[Saved entries]
========================================================================
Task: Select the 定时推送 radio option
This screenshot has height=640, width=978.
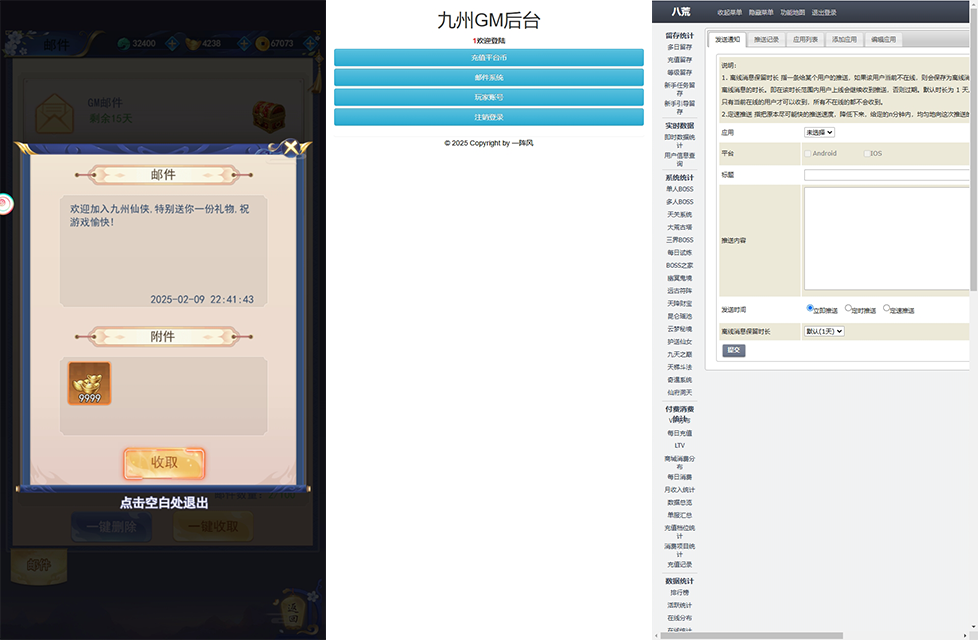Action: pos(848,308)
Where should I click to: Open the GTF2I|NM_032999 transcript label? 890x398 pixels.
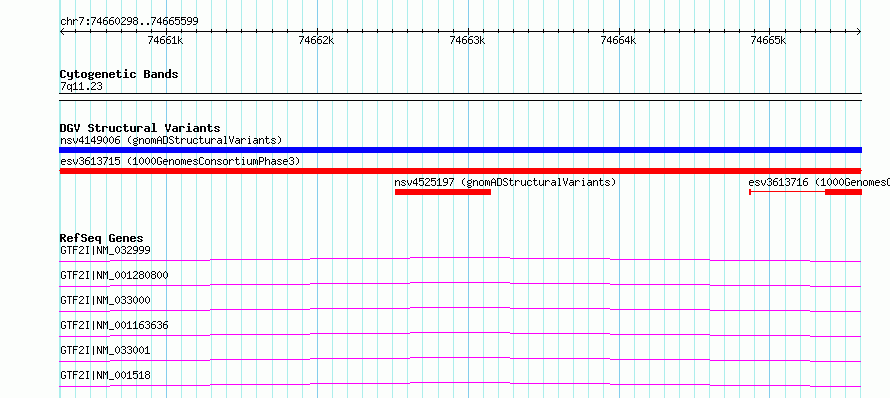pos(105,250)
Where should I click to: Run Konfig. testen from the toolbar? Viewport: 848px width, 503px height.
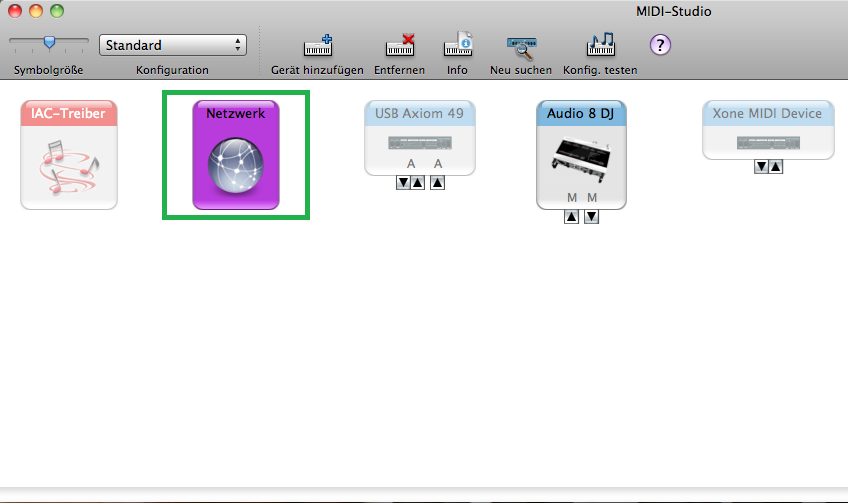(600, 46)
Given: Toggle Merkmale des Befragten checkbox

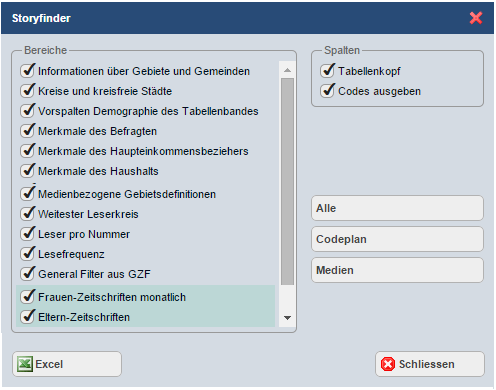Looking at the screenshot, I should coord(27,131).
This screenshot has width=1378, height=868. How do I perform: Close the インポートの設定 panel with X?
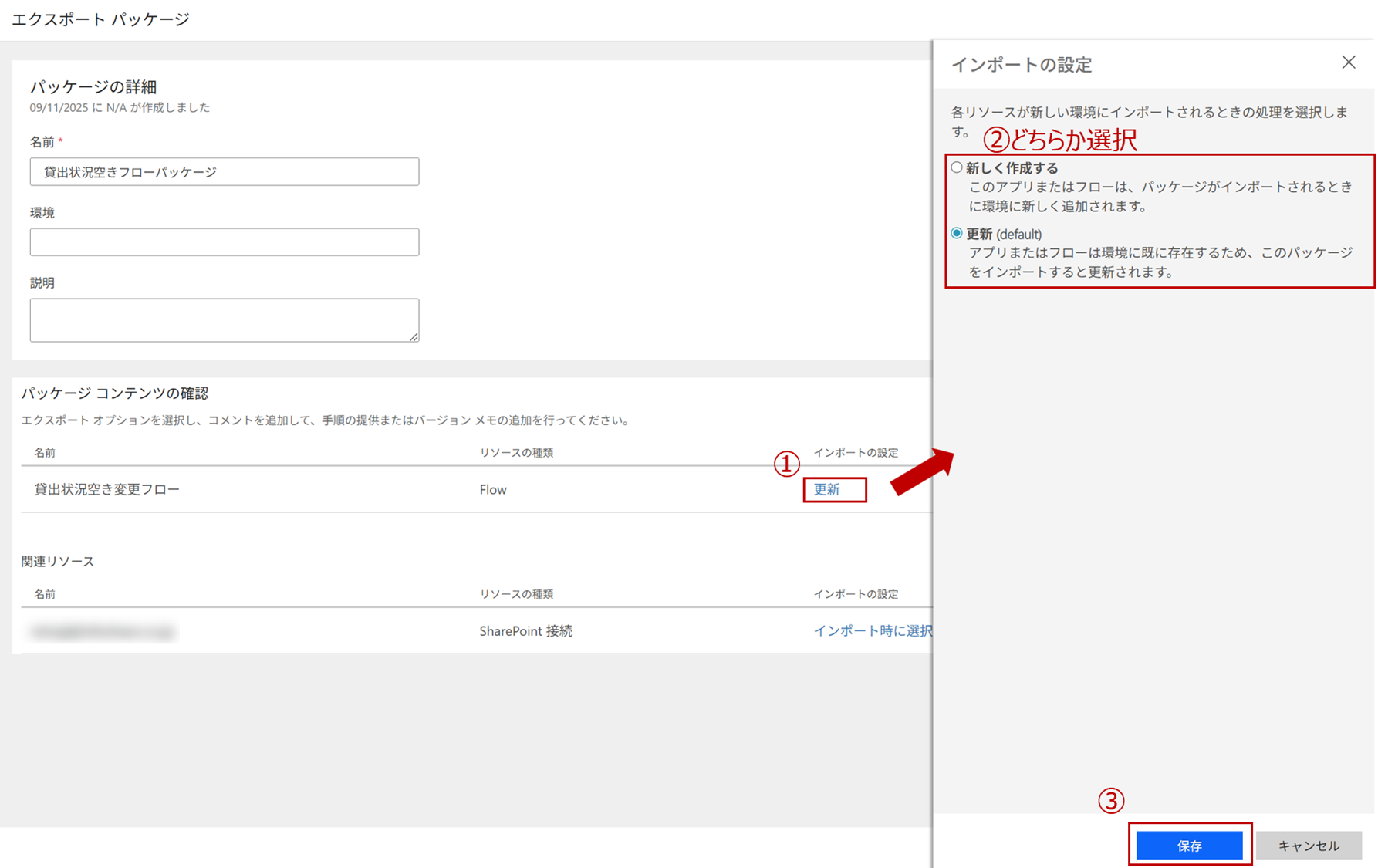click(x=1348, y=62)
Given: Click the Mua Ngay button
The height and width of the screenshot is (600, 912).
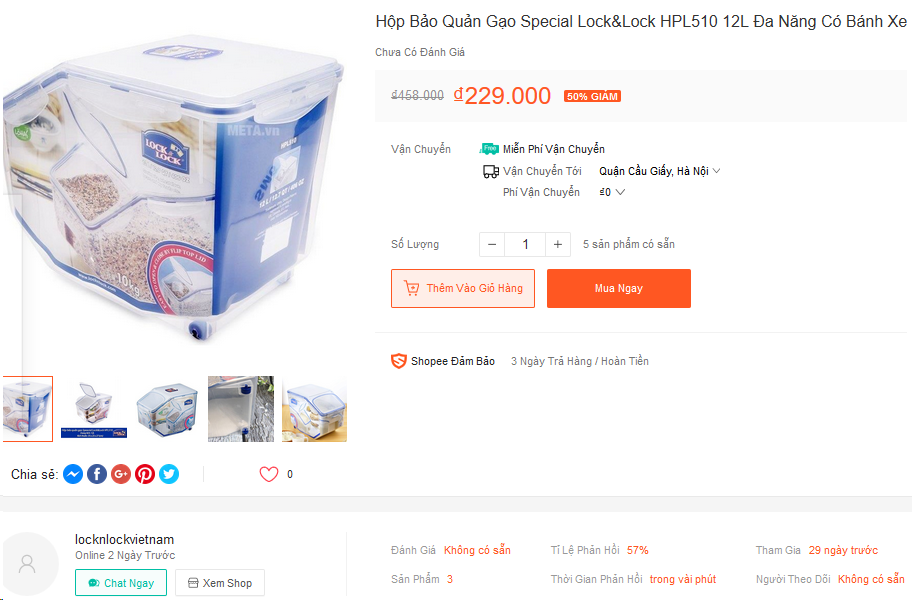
========================================================================
YOUR ASSIGNMENT:
Each line of the data above should be reproduced without alteration, and no picture should appear in the copy.

SOLUTION FOR THIS EXERCISE:
Task: Select the 定时推送 radio option
This screenshot has height=640, width=978.
Action: pos(848,308)
Where should I click to: Open the GTF2I|NM_032999 transcript label? 890x398 pixels.
pos(105,250)
Where should I click to: Run Konfig. testen from the toolbar? Viewport: 848px width, 503px height.
(600, 46)
Given: Toggle Merkmale des Befragten checkbox

Looking at the screenshot, I should coord(27,131).
This screenshot has width=1378, height=868. How do I perform: Close the インポートの設定 panel with X?
click(x=1348, y=62)
Given: Click the Mua Ngay button
The height and width of the screenshot is (600, 912).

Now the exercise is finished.